I got a warning but there was no link or suggestions of how to tune this number (or what it means). How do I choose this value?

Error:

(meta_learning_a100) [miranda9@hal-dgx diversity-for-predictive-success-of-meta-learning]$ python -m torch.distributed.launch --nproc_per_node=2 ~/ultimate-utils/tutorials_for_myself/my_l2l/dist_maml_l2l_from_seba.py

/home/miranda9/miniconda3/envs/meta_learning_a100/lib/python3.9/site-packages/torch/distributed/launch.py:178: FutureWarning: The module torch.distributed.launch is deprecated
and will be removed in future. Use torch.distributed.run.
Note that --use_env is set by default in torch.distributed.run.
If your script expects `--local_rank` argument to be set, please
change it to read from `os.environ['LOCAL_RANK']` instead. See 
https://pytorch.org/docs/stable/distributed.html#launch-utility for 
further instructions

  warnings.warn(
WARNING:torch.distributed.run:*****************************************
Setting OMP_NUM_THREADS environment variable for each process to be 1 in default, to avoid your system being overloaded, please further tune the variable for optimal performance in your application as needed. 
*****************************************
7 Likes

Since it’s an environment variable, I think you can simply set its value by:
OMP_NUM_THREADS=$VALUE python -m torch.distributed.launch --nproc_per_node=2 xxxxx
This is similar to other environment variables e.g. CUDA_VISIBLE_DEVICES

1 Like

oh cool. But I was curious about how does one choose the value of OMP_NUM_THREADS=$VALUE

6 Likes

bro,did you have slove this problem?

It seems that an optimal value can be found by OMP_NUM_THREADS = nb_cpu_threads / nproc_per_node. Use htop to know about number of CPU threads

2 Likes

set omp threads to number of logical cpus

import os

logical_cpus = os.process_cpu_count()

print(logical_cpus)

os.environ[‘OMP_NUM_THREADS’] = str(logical_cpus)
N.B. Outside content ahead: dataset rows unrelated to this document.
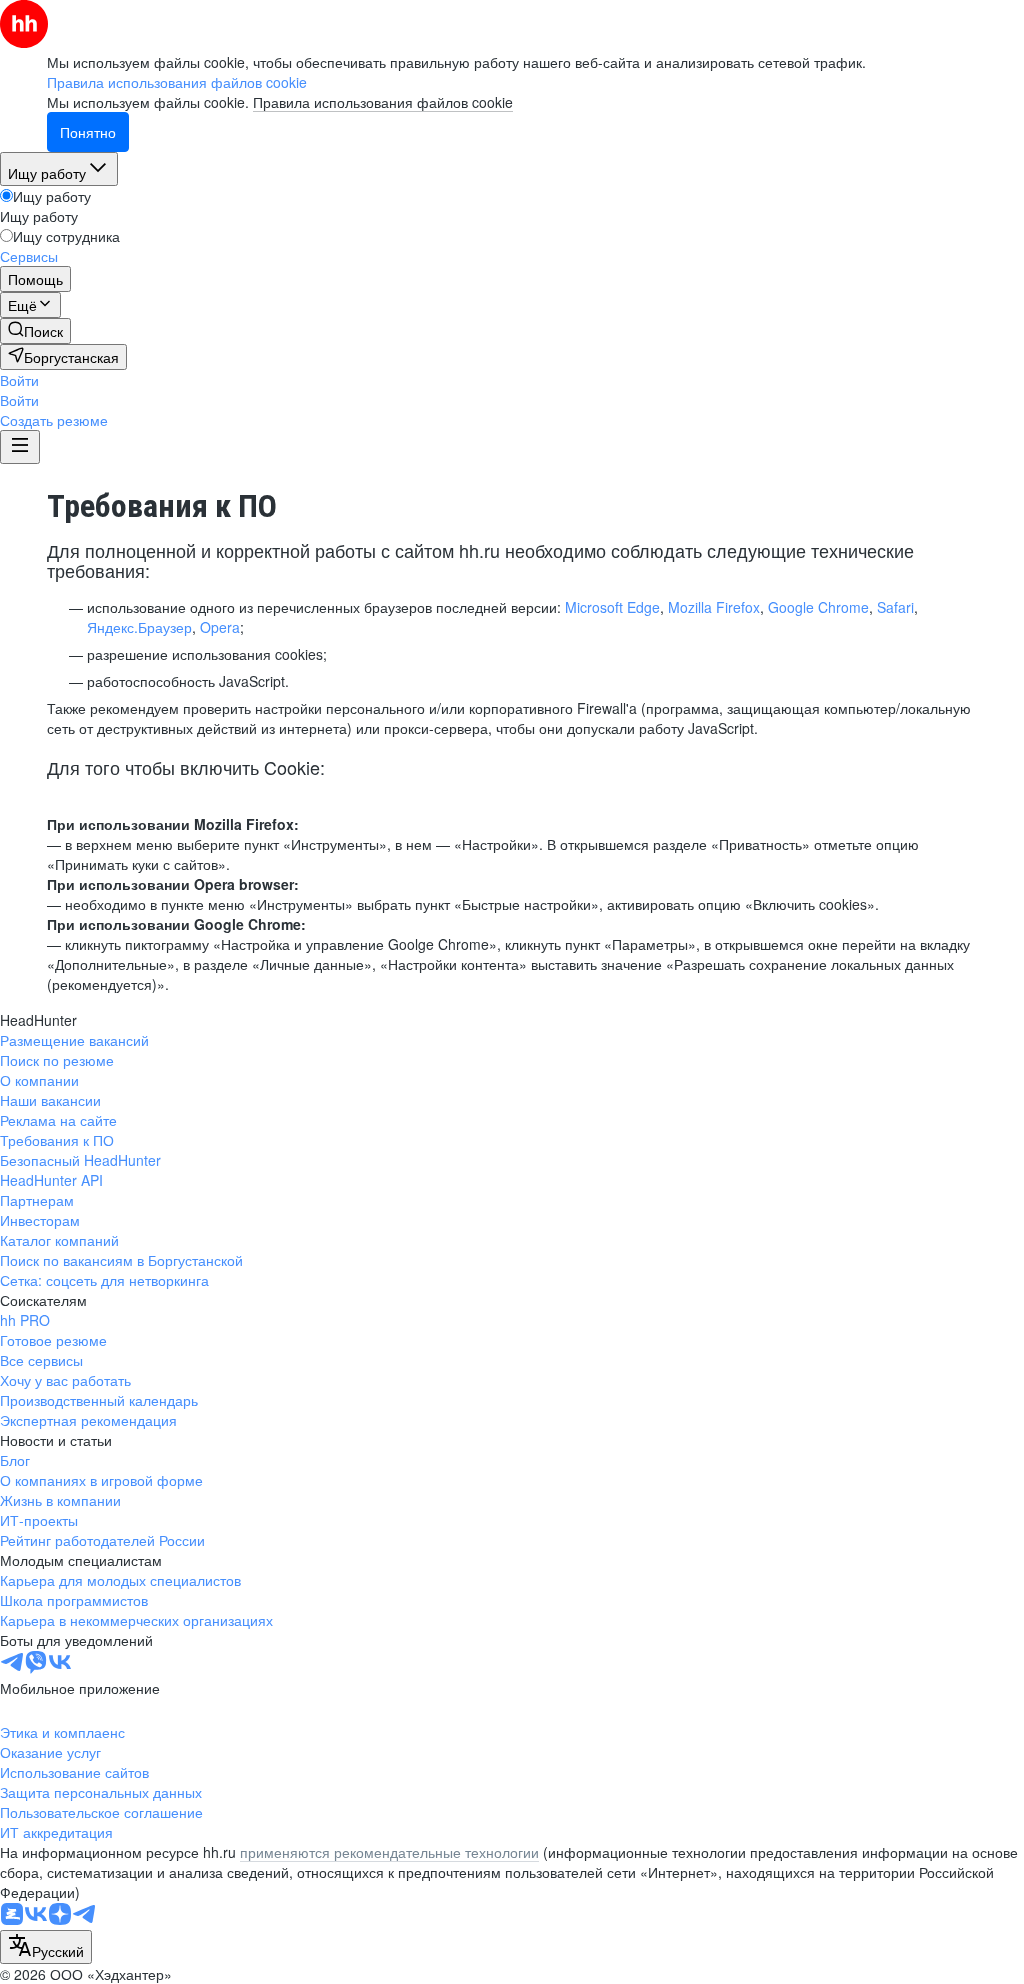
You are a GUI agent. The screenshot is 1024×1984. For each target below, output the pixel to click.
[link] (35, 331)
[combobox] (46, 1947)
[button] (19, 380)
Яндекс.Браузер (139, 627)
OMP_NUM_THREADS should be set to #PhysicalCores / #Processes.

  • os.process_cpu_count, as @handaru mentioned and was added in Python 3.13, as well as nproc and htop, gives the number of logical CPUs. Please use psutil.cpu_count(logical=False) to get the number of physical CPUs.
  • Don’t forget to divide it by nproc_per_node as @Kenzo mentioned, or you’ll have many processes competing for each core.